*** Opening SUPPLIED RECORDS ***
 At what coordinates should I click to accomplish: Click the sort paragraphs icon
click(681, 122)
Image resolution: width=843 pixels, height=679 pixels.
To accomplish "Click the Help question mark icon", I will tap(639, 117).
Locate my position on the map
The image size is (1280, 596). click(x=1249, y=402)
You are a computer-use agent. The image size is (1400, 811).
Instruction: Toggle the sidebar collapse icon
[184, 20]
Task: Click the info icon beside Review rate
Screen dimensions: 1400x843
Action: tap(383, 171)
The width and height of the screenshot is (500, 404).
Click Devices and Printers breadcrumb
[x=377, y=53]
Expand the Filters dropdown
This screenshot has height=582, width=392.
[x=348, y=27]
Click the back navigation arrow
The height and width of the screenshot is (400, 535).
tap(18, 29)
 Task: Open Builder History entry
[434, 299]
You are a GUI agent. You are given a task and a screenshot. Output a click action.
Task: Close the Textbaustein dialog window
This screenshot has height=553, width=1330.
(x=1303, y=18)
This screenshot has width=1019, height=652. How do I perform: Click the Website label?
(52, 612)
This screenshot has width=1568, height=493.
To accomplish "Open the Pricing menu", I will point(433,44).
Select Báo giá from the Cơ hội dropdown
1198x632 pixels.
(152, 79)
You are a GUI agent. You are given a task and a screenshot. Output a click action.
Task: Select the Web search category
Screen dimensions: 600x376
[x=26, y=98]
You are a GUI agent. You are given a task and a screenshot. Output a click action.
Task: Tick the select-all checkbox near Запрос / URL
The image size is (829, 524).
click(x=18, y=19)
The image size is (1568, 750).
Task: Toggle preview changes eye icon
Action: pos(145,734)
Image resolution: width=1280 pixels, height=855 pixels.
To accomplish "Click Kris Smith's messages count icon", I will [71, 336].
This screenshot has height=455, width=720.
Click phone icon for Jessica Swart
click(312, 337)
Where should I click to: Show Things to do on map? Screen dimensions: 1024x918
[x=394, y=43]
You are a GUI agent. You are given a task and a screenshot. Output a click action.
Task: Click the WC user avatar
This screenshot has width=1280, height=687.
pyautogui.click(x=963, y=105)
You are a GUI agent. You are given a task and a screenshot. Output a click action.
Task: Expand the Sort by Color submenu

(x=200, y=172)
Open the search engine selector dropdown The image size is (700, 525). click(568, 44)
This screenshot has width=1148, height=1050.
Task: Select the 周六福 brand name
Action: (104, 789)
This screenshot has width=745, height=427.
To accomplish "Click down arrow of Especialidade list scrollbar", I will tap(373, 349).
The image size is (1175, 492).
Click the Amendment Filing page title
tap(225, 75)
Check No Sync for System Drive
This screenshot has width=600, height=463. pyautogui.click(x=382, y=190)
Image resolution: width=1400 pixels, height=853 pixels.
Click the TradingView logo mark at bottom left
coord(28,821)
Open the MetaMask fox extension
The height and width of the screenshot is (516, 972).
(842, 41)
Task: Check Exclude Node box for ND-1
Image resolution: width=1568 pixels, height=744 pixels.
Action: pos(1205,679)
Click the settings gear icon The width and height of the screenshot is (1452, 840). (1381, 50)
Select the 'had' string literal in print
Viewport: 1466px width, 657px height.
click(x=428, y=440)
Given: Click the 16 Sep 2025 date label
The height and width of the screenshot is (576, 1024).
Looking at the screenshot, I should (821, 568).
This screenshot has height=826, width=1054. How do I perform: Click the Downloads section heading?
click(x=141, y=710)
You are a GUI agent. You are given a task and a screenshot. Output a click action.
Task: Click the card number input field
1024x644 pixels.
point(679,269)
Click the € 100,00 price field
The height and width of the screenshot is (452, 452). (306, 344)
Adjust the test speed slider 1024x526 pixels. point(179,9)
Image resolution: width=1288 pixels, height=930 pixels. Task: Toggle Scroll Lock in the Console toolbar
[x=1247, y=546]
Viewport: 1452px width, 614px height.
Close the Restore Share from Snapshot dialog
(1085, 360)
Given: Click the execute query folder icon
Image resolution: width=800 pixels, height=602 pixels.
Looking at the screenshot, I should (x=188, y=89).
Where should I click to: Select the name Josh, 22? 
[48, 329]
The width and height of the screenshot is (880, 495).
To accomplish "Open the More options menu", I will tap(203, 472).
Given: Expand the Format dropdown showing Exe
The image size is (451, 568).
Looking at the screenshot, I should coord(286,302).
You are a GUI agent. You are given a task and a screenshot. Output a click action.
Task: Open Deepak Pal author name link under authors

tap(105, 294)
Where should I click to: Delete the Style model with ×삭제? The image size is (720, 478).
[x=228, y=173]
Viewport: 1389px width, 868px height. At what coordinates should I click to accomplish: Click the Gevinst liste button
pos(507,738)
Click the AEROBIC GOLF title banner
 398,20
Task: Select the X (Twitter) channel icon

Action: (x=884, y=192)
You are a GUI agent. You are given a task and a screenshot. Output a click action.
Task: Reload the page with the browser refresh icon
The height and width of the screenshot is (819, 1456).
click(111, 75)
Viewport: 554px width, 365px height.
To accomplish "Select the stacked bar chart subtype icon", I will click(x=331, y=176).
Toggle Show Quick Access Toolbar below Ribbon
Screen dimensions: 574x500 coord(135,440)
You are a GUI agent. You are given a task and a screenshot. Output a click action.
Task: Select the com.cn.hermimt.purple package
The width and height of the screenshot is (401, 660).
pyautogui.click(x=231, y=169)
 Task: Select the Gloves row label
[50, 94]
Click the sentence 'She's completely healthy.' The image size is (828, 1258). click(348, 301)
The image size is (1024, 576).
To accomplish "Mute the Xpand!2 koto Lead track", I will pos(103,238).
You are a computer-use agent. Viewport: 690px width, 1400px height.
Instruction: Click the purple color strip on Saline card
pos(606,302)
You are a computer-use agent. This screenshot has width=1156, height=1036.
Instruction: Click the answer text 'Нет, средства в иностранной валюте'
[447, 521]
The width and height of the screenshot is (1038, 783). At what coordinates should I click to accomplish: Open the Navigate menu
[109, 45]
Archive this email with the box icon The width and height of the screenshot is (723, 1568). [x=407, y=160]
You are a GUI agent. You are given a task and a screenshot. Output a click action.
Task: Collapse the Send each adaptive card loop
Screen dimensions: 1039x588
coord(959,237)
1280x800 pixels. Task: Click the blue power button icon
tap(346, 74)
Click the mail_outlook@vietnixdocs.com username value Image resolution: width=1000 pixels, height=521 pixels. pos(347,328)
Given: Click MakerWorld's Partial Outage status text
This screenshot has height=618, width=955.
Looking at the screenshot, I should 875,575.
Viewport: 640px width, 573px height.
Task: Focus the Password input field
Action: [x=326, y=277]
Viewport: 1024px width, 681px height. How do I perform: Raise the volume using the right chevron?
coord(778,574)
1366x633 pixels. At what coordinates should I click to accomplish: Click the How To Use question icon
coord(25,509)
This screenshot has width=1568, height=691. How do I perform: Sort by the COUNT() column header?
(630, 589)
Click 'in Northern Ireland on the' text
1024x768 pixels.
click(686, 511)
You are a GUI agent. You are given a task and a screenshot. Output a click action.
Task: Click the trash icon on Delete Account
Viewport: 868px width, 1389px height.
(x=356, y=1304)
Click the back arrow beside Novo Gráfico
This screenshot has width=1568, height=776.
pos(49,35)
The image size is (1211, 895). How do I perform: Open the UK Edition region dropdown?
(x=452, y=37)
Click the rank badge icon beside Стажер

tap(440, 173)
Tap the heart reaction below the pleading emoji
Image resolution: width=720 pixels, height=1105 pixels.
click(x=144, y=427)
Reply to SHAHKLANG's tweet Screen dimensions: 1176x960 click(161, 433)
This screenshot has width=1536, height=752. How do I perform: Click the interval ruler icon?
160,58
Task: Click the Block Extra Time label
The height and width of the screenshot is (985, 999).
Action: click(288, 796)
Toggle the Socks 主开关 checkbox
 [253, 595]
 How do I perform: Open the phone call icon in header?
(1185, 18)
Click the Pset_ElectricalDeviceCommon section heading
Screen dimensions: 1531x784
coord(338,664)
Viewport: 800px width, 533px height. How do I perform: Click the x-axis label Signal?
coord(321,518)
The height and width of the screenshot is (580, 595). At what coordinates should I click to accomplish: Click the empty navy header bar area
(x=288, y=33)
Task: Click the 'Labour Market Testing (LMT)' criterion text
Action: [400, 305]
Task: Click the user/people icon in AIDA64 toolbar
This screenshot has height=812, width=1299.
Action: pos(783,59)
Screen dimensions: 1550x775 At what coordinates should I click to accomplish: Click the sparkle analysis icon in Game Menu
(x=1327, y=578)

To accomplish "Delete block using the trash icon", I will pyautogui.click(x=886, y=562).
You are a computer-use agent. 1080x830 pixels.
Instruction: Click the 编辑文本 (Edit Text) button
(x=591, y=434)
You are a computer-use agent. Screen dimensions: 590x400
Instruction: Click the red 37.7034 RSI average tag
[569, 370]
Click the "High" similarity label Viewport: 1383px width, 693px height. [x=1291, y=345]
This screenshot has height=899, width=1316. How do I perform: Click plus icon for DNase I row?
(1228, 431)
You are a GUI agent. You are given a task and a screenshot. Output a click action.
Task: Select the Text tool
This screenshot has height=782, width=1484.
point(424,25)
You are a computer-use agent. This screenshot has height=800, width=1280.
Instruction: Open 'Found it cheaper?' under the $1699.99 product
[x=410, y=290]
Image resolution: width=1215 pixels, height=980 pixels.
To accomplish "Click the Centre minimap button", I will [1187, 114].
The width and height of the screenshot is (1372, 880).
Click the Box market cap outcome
*** Closing SUPPLIED RECORDS ***
[EXERCISE OBJECTIVE]
Print, exactly as they appear above, the lines running from the one with "The width and height of the screenshot is (1372, 880)." through the final line.

[ANSWER TO THE EXERCISE]
The width and height of the screenshot is (1372, 880).
Click the Box market cap outcome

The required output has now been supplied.